5th Vice President of Somaliland
- In office 27 July 2010 – 13 December 2024
- President: Ahmed Mohamed Mohamoud Muse Bihi Abdi
- Preceded by: Ahmed Yusuf Yasin
- Succeeded by: Mohamed Aw-Ali Abdi

Personal details
- Born: 28 October 1956 (age 69) Zeila, British Somaliland (now Somaliland)
- Citizenship: Somalilander
- Party: Peace, Unity, and Development Party
- Alma mater: Hargeisa Technical Institute

= Abdirahman Saylici =

5th vice president of Somaliland

Abdirahman Abdillahi Ismail Saylici (Cabdiraxmaan Cabdilaahi Ismaaciil Saylici, عبد الرحمن عبد الله إسماعيل زيلعي) (born 28 October 1956) is a Somaliland politician and former businessman who served as 5th Vice President of Somaliland from 2010 to 2024, after winning the election of 2010 together with Ahmed Mohamed Mohamoud Silanyo. He continued as vice president in the cabinet of Muse Bihi Abdi. Both are members of the Peace, Unity, and Development Party (Kulmiye Party).

== Biography ==
===Early Days===
Abdirahman was born on 28 October 1956 in Zeila, then British Somaliland (now Somaliland). He is from the Gadabuursi clan.

He completed his primary and intermediate education in Borama, the capital of the western Awdal region after which he then moved to Hargeisa to pursue his higher education. He attended the Hargeisa Technical Institute between 1975 and 1979 where he graduated as a construction engineer.

Before entering politics, Abdirahman was a businessman. He ran Borama Construction Company (BCC), which contributed to the building of many regions of Somaliland between 1980 and 2002.

In 2003 Abdirahman joined the Kulmiye party.

===2010 Somaliland Presidential and Vice Presidential Elections===
In 2008, the terms of the president and vice president would came to an end, the opposition party Kulmiye proceeded with selecting its presidential and vice presidential candidates, and Saylici became one of vice presidential candidates.

On 2 May 2008, a ceremony was held in Saylac to mark the creation of the new “Selel” regional administration. Among the attendees were government ministers, local officials, and delegations from Djibouti and Yemen, as well as Kulmiye vice-chairman and vice-presidential candidate Abdirahman Abdillahi Ismail Saylici, who led a Samaroon (Gadabuursi) delegation. The event drew about a thousand participants and was reported amid concerns that clan competition in the drought-affected area could create local tensions if not fairly managed.

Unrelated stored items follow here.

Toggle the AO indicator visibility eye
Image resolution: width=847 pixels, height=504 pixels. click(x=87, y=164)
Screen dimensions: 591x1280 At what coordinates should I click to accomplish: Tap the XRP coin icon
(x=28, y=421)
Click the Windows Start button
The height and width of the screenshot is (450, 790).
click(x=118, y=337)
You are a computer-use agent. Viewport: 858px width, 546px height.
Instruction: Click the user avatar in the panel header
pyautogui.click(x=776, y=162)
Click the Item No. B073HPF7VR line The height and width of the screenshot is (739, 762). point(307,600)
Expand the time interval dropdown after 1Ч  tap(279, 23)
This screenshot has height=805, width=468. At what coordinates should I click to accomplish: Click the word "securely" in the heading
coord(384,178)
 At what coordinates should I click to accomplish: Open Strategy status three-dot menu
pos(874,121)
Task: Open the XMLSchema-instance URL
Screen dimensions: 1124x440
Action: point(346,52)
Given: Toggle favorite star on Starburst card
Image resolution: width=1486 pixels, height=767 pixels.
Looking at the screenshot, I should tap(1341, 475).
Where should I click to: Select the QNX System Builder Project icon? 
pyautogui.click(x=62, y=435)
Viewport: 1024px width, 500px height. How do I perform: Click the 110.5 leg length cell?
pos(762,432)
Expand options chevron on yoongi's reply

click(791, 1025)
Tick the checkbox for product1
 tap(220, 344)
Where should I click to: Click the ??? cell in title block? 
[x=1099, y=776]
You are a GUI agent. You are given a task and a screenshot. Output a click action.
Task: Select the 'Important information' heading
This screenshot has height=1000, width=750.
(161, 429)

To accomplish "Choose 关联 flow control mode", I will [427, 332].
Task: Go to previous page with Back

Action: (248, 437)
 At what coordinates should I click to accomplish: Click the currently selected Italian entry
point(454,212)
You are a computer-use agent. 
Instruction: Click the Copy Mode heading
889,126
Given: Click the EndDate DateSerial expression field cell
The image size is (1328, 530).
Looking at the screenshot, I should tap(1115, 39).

In August 2008, several politicians from the Awdal region competed within the Kulmiye party for the position of vice-presidential candidate. By September, the competition had narrowed to two figures, Saylici and Abdirahman Aw Ali Farrah. Later reports indicated that the party unified behind Saylici as the sole nominee for the vice-presidential position.

The election was eventually held in June 2010, and Abdirahman Abdillahi Ismail was elected Vice-President of Somaliland.

=== Vice President with President Silanyo ===
In September 2011, the Government of Somaliland dispatched a delegation to Mogadishu in what was described as its first official visit to Somalia since declaring re-independence in 1991, organized as a humanitarian effort to deliver drought and famine aid. Vice-President Abdirahman Abdillahi Ismail Saylici stated that the visit was purely humanitarian and not political. Reports described the mission as the first humanitarian relief initiative by Somaliland to assist drought-affected communities in Mogadishu.

On 19 June 2013, Vice-President Saylici visited Borama in the Awdal region and met with Ugaas Abdirashiid Ugaas Rooble, the traditional leader of the Gadabuursi clan. According to the local press, Saylici said, "It is a pleasure to meet you as the Ugaas of the Gadabuursi clan", and the Ugaas welcomed him as "to your land and people".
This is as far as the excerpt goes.